Building an agile marketing organization will take time, of course. Banks should start by assembling a “scrum team” incorporating a range of cross-functional perspectives (marketing, IT, channel management, finance, and legal). Its members must adopt a war-room mentality—for instance, making tough calls about which campaigns are working and which aren’t; which messages should take priority for which customer segments; launching new tests every week rather than every six months; and mustering the IT and design resources to create content for every possible type of interaction.
New skill sets and types of information systems will likely be required. The best technology solutions will vary according to the bank’s starting point and objectives.

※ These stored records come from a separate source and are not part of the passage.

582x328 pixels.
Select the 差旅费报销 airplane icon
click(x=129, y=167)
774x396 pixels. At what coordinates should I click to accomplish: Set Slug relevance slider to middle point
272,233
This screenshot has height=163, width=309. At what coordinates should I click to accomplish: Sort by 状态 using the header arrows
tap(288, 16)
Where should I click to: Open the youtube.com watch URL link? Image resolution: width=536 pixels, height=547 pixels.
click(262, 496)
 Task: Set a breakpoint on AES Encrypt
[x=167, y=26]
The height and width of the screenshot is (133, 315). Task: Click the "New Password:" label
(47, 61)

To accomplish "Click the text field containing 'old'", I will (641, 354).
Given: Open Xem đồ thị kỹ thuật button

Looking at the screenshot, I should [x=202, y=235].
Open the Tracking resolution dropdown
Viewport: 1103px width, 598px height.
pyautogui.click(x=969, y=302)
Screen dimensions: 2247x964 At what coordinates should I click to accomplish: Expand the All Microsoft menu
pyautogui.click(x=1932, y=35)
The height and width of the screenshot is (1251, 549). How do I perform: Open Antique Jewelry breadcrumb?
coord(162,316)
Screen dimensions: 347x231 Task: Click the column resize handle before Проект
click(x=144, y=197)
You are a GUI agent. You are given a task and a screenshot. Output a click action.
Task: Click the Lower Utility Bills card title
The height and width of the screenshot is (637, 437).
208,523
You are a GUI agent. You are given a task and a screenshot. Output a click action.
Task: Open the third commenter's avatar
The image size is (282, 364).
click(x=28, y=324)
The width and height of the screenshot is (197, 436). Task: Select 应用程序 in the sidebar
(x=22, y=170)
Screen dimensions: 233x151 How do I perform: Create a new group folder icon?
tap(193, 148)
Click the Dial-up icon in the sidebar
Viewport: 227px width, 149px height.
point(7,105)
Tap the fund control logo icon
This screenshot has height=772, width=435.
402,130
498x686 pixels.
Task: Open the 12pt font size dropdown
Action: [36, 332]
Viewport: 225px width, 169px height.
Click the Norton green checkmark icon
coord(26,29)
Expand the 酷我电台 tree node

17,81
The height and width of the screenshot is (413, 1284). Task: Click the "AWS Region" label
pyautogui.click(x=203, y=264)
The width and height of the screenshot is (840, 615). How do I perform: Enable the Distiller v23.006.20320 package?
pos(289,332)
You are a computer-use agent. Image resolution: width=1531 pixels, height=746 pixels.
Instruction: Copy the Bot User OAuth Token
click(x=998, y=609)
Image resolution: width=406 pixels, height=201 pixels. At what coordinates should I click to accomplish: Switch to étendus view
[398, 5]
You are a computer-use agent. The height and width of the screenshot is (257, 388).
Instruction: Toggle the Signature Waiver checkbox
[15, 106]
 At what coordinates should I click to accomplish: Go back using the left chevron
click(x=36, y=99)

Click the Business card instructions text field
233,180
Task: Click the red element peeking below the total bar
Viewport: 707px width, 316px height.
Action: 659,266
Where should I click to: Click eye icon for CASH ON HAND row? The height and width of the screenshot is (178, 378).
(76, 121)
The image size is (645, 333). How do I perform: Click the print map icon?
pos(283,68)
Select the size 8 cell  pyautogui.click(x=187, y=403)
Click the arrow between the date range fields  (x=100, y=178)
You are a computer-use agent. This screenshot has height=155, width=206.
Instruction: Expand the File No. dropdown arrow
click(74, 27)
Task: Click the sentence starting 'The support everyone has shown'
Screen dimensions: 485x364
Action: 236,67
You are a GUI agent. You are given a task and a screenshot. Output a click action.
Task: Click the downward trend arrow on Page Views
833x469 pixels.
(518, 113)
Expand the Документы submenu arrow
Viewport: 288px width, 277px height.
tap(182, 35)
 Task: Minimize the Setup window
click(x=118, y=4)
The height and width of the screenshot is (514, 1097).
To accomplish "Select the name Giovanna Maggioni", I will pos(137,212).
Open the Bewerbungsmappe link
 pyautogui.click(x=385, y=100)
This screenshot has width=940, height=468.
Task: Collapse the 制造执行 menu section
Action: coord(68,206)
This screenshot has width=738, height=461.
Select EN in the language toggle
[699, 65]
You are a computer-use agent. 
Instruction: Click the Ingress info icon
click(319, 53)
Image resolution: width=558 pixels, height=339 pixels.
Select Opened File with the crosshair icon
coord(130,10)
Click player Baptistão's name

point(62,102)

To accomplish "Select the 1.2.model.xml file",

Generally, though, financial institutions will get the best results from tools that enable large-scale data management and the integration of databases; the generation of next-best-action and other types of advanced analyses; and simpler campaign testing, execution, and metrics.
To mobilize their marketing organizations for the challenges ahead, banks must embrace the 3-D capabilities associated with revenue enhancement through digitization. Already, the banks that are investing in data, design, and delivery have seen significantly improved click-through rates and higher conversion rates—between three and ten times the average—and are launching new products in far less time. This approach will demand a pivot in thinking about online channels: they can no longer simply be considered in isolation and as a tool for cost containment. Instead, banks need to make strategic decisions about how to choreograph their marketing and sales activities across online and offline channels, providing a seamless, engaging experience that offers the most value to customers—and prompts them to return again and again.